Spinach and mustard leaves cooked down with garlic, ginger and green chilli, finished with cubes of paneer we set fresh that morning.
Chickpeas cooked in their own liquor with onion, tomato and a tea-bag of black cardamom — the trick that gives it the colour. Finished with fresh coriander.
Black urad lentils and red kidney beans simmered for a full day with tomato, ginger and a small mountain of butter, finished with cream the next afternoon. More of these go out the door than anything else.
Pulled fresh from the tandoor.
Every bread is hand-stretched and slapped onto the tandoor wall when you order it. They go floppy in a takeaway bag — that is the price of the real thing.
Yoghurt-leavened white flour dough, brushed with ghee as it comes off the wall. The everyday bread.
Plain naan finished with a hand-chopped garlic and coriander butter. We use a lot of garlic — taste it first before ordering one each.
Naan stuffed with ground almond, coconut and a little sultana. Sweet and rich — works against a hot curry, not with one.
Wholemeal flour, water, salt, fire. The everyday Punjabi household bread — drier than naan, made for scooping curry.
Everything that goes around the curry.
Rice is cooked twice a service — never reheated, never microwaved. The dals and aloo are the same recipes my mum taught me.
Basmati cooked with whole cardamom, clove, bay and cinnamon. Each grain separate. We don't dye it yellow.
The plain version. Aged basmati, soaked, cooked in nothing but water and a pinch of salt.
New potatoes tossed in a tempering of black mustard seed, curry leaf and turmeric. Sharp, dry, side-dish savoury.
Yellow split lentils cooked simple, finished with a tarka of garlic, ginger and cumin in hot ghee. Ask for it without ghee for fully vegan.
Set yoghurt with grated cucumber, mint and a pinch of toasted cumin. The cooler for hot curries.
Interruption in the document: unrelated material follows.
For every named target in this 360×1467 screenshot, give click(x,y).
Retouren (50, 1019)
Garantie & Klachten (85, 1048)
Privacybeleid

Cardamom, rose, and cold milk.
Made in the same kitchen as everything else. Smaller portions than you might expect — they are meant to follow a curry, not a Sunday roast.
Reduced milk frozen on a stick — denser than ice cream, perfumed with cardamom and crushed pistachio. We make it ourselves on Mondays.
Three milk-solid dumplings fried until dark and soaked in a saffron-and-rose syrup. Served warm with a small jug of cold cream.
Basmati cooked down slowly in milk with cardamom and a few strands of saffron until the grains break. Served cold.
Set yoghurt blended with Alphonso mango pulp and a little ground cardamom. Thick enough to need a spoon.
Black tea boiled with milk, cardamom, clove and fresh ginger. Sweetened by default — say so if you want it plain.